PAGE EXCERPT =
It is profoundly indicative that, as the Palestinians seek figures to represent their cause today, they cannot find a single politician among their many fighters. Instead, they find politicians among the “collaborators of the Palestinian Authority in Ramallah” with its ambassadors and intellectuals. Meanwhile, protests in reaction to the bombing of the Baptist hospital are more effective than Hamas’s rockets, and perhaps even more capable of changing the decisions of Israel’s military.

The death and destruction in Gaza, especially the deaths of its children, urgently demand a shift from the use of force to the pursuit of politics. More concretely, this means demanding a cessation of hostilities, allowing the entry of humanitarian aid, ending forced displacement, freeing the hostages, and laying the groundwork for elections that allow for the emergence of legitimate authorities that speak for the residents and defend their rights. It also means continuously working to restore the Palestinian unity that Hamas shattered in 2007.

Without respectable states and elected bodies, achieving anything serious becomes difficult. Is it reasonable, after everything that has happened, to keep the population at the mercy of a militant group whose popularity is in doubt? It can drag this population to the guillotine whenever it wants, without discussing the reasons with anyone. Worse, we must pledge allegiance to this faction and share our enthusiasm for its actions to avoid accusations of treason.

(Collected data)
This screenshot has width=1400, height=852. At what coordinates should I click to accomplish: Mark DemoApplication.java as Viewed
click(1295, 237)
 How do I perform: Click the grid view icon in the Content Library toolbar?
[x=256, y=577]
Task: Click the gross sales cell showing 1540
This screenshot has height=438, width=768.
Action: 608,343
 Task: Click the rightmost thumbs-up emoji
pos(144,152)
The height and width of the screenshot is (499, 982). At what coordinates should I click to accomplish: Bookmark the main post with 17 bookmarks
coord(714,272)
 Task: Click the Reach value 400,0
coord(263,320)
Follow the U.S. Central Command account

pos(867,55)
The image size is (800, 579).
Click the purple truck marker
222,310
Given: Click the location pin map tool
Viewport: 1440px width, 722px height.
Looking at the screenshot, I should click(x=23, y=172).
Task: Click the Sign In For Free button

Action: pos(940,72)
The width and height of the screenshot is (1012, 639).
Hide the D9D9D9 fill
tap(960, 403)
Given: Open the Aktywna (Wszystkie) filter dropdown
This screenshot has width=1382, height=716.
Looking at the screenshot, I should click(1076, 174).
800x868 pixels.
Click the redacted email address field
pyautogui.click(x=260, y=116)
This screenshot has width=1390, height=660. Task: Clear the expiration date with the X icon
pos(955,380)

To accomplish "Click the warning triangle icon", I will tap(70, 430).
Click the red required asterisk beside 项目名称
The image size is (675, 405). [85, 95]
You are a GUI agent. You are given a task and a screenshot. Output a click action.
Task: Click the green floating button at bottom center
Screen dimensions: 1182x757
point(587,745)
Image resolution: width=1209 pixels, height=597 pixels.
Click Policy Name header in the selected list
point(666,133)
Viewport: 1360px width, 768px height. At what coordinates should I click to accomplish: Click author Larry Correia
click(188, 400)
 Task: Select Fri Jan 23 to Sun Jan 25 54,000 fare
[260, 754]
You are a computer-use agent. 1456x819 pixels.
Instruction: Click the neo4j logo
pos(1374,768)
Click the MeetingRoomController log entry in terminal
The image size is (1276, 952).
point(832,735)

TASK INSTRUCTIONS = Copy out, word for word, the entire passage above on Palestinian politics and the war in Gaza.

RESULT OF THE TASK =
It is profoundly indicative that, as the Palestinians seek figures to represent their cause today, they cannot find a single politician among their many fighters. Instead, they find politicians among the “collaborators of the Palestinian Authority in Ramallah” with its ambassadors and intellectuals. Meanwhile, protests in reaction to the bombing of the Baptist hospital are more effective than Hamas’s rockets, and perhaps even more capable of changing the decisions of Israel’s military.

The death and destruction in Gaza, especially the deaths of its children, urgently demand a shift from the use of force to the pursuit of politics. More concretely, this means demanding a cessation of hostilities, allowing the entry of humanitarian aid, ending forced displacement, freeing the hostages, and laying the groundwork for elections that allow for the emergence of legitimate authorities that speak for the residents and defend their rights. It also means continuously working to restore the Palestinian unity that Hamas shattered in 2007.

Without respectable states and elected bodies, achieving anything serious becomes difficult. Is it reasonable, after everything that has happened, to keep the population at the mercy of a militant group whose popularity is in doubt? It can drag this population to the guillotine whenever it wants, without discussing the reasons with anyone. Worse, we must pledge allegiance to this faction and share our enthusiasm for its actions to avoid accusations of treason.